Extrait du document>
L’Algérie africaine
Depuis un mois, le peuple algérien gronde et manifeste sa colère sous des allures de fêtes. Pendant ce temps, sur Facebook, les infos défilent à un rythme effréné. Le temps n’est plus à l’analyse profonde dans ce monde où l’émotion éphémère remplace toute réflexion. Par conséquent, nous éviterons de parler des issues probables de cette contestation, même si certaines revendications entrainent cette interrogation : N’est-ce pas triste d’envisager une révolution si l’objectif n’est pas d’inventer son système mais d’imiter des modèles turcs, orientaux ou occidentaux aux limites établies et qui diviseront inexorablement, selon les sensibilités de chacun.
Mais le temps est à la fête ! Il s’agit d’évacuer une frustration vieille de 20 ans pour certains ou de 50 ans (selon la blancheur de vos cheveux) !!
Une révolution printanière !
Lorsque nous observons les images des différents cortèges de manifestants algériens, la couleur est la première chose qui saute aux yeux. Nos regards sont charmés par ces arcs en ciel joyeux qui contrastent avec les sombres photos des rassemblements passés en certaines places arabes. Par ailleurs, le caractère masculin (perceptible à sa capillarité) prédominant dans les marches « orientales » s’oppose radicalement à la féminité des manifestations algérienne. Cette touche féminine caresse ce mouvement de sa grâce et lui octroie un raffinement subtil et romantique… Pour preuve, il suffit d’observer ce regain de beauté, ces visages angéliques que l’on croise au détour d’une ruelle, ces voix douces qui scandent (à l’octave) : la lil’uhda lkhāmissa[1] ! Moi qui croyais la beauté algéroise définitivement disparue…
Musique, danse, maquillage et explosions de couleurs ! Visuellement, cette révolution est bien plus proche du Carnaval de Rio ou de Venise que des marches populaires battant lugubrement le pavé au rythme des slogans politisés !

Problèmes à résoudre>
[A] D'après l'extrait sur la contestation algérienne, pourquoi le texte renonce-t-il à parler des issues probables de ce mouvement ? Répondez en une à trois phrases.
[B] Remplacez « Instruction » par « Consigne » dans les enregistrements, à partir de la ligne contenant « You are a computer-use agent. The » et jusqu'à la fin des enregistrements, sans rien changer d'autre. Réécrivez uniquement ces lignes, en omettant les images.
Le texte et les enregistrements proviennent de sources différentes.

Données fournies>
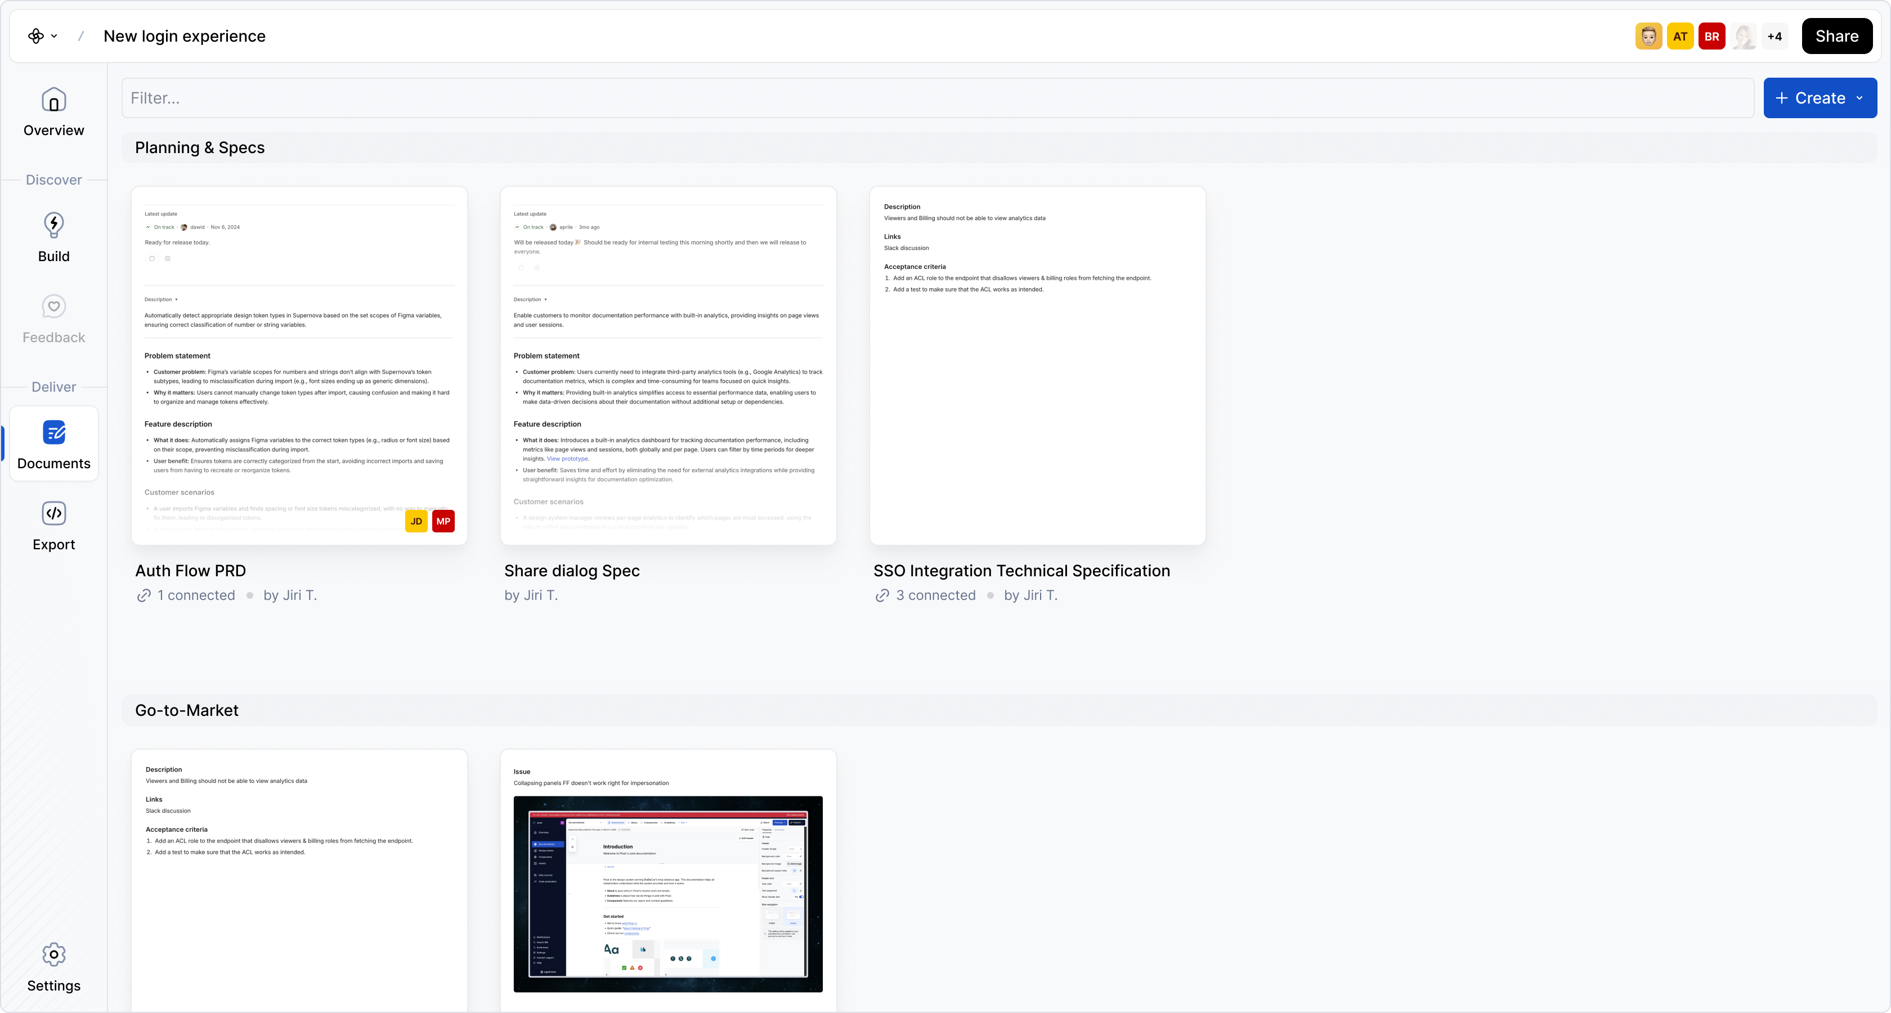Click the MP avatar on Auth Flow PRD

[x=443, y=521]
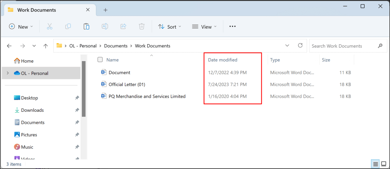The image size is (390, 169).
Task: Click the Copy icon in toolbar
Action: pos(68,27)
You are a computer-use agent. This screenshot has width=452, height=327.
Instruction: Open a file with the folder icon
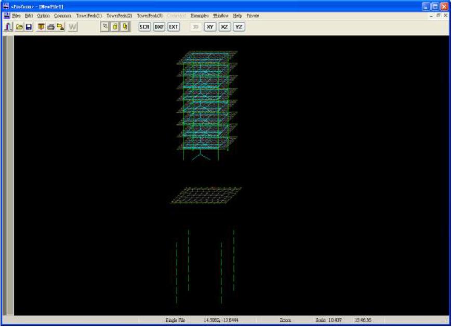[19, 27]
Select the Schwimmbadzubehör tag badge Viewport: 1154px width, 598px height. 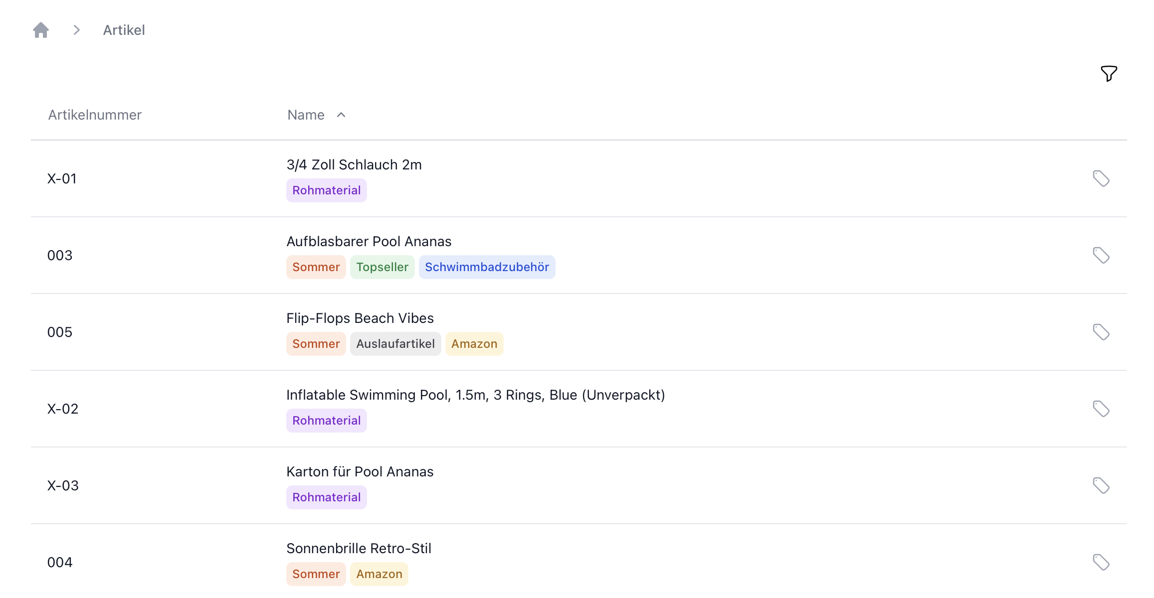pyautogui.click(x=487, y=267)
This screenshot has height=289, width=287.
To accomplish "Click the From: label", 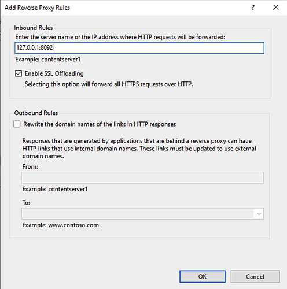I will coord(30,166).
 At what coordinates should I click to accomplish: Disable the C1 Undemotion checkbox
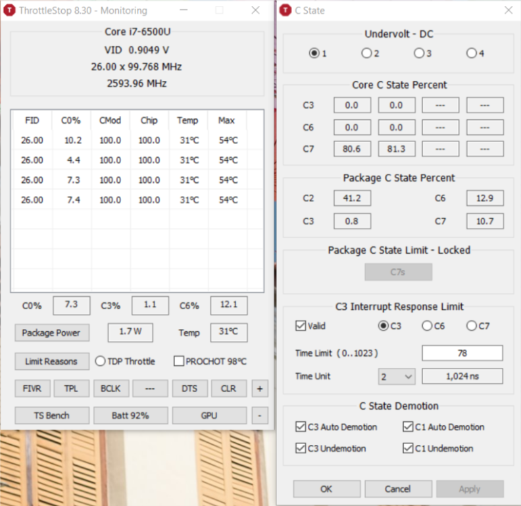click(408, 448)
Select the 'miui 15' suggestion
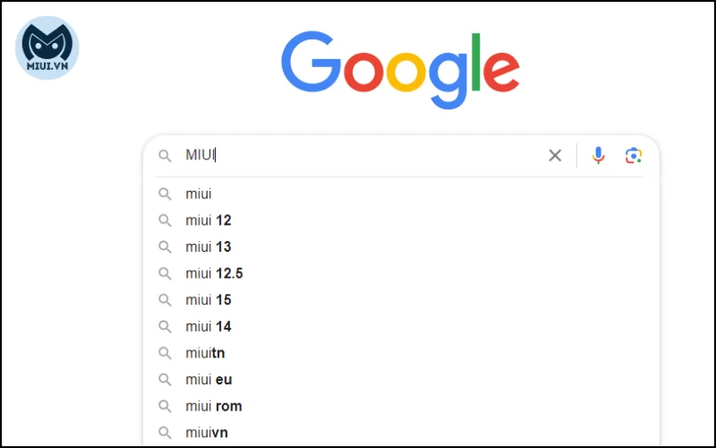Image resolution: width=716 pixels, height=448 pixels. (401, 300)
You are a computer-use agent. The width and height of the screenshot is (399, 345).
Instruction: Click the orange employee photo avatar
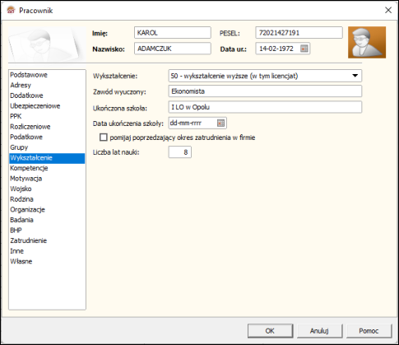pyautogui.click(x=367, y=42)
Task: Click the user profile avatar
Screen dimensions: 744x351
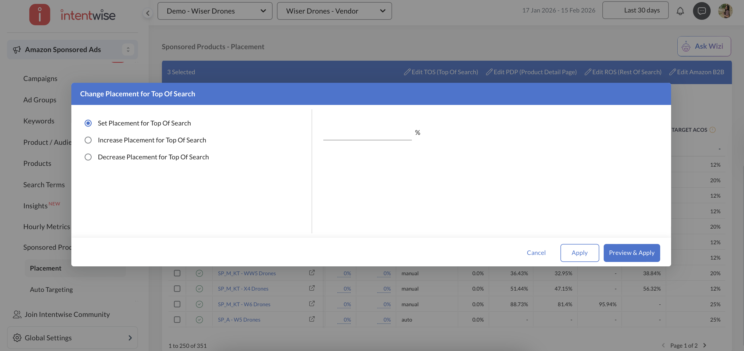Action: tap(725, 11)
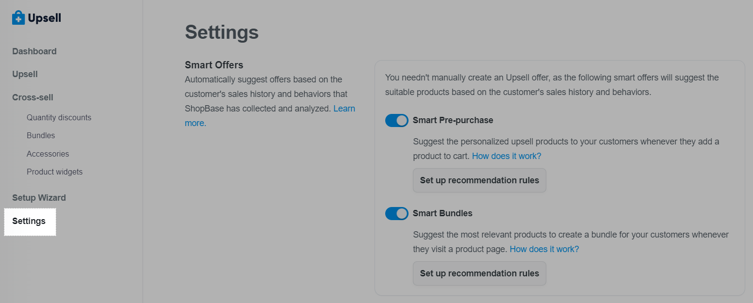The width and height of the screenshot is (753, 303).
Task: Open How does it work for Pre-purchase
Action: click(x=506, y=156)
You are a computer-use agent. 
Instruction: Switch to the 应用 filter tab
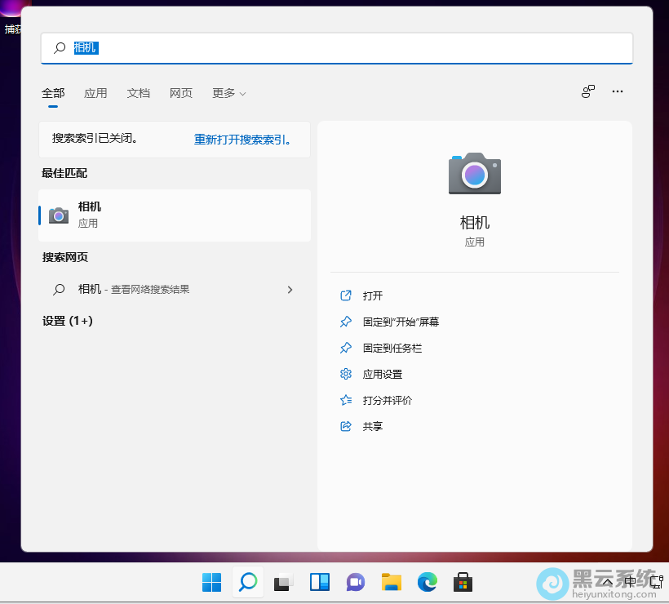pos(95,93)
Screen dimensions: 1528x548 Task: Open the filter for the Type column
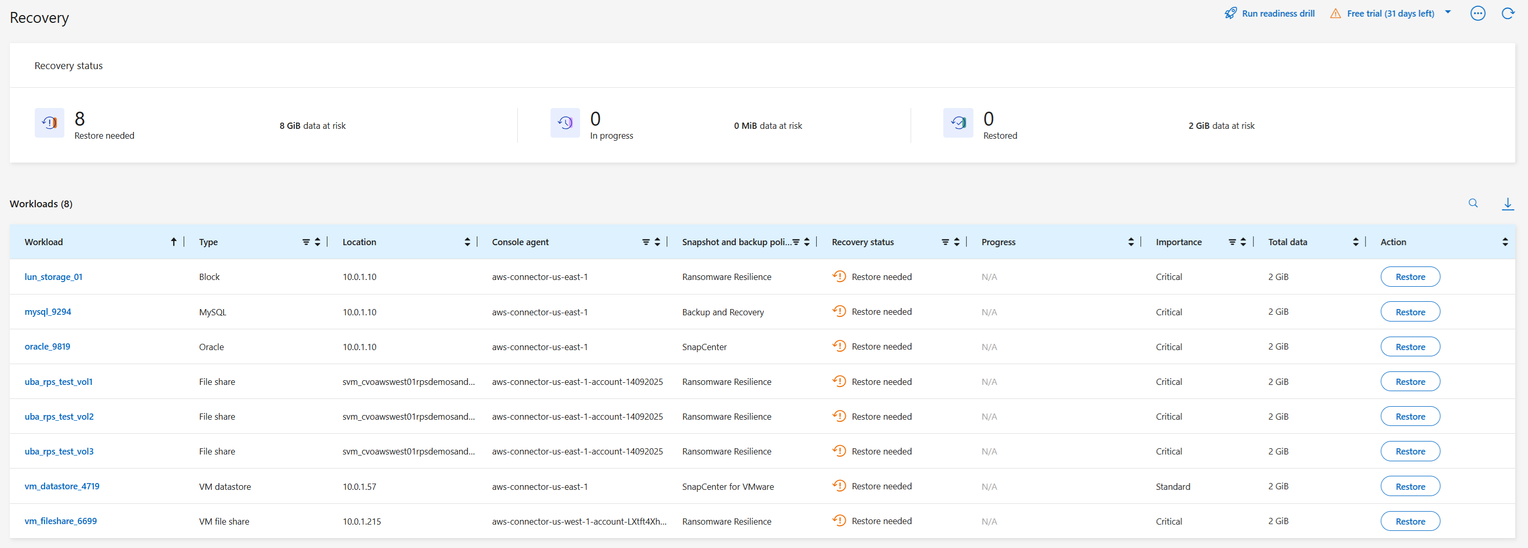[x=306, y=242]
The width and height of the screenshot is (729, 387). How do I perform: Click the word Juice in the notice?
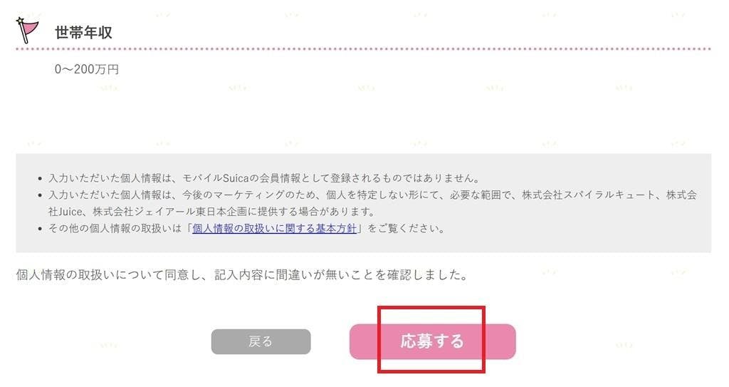point(70,212)
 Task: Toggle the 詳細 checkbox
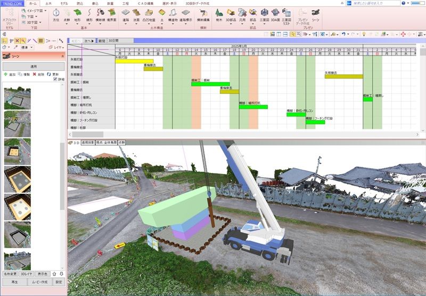(x=55, y=79)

Solutions proposées>
[A] Le texte y renonce parce que le temps n'est plus à l'analyse profonde. Dans ce monde, l'émotion éphémère remplace toute réflexion.

[B]
You are a computer-use agent. The width and height of the screenshot is (399, 345).
Consigne: Click the orange employee photo avatar
pyautogui.click(x=367, y=42)
Task: Click the user profile avatar
Screen dimensions: 744x351
Action: tap(725, 11)
The width and height of the screenshot is (753, 303).
Task: Open How does it work for Pre-purchase
Action: click(x=506, y=156)
You are a computer-use agent. 
Consigne: Switch to the 应用 filter tab
pos(95,93)
Screen dimensions: 1528x548 Task: Open the filter for the Type column
[x=306, y=242]
The width and height of the screenshot is (729, 387). How do I perform: Click the word Juice in the notice?
point(70,212)
 Task: Toggle the 詳細 checkbox
(x=55, y=79)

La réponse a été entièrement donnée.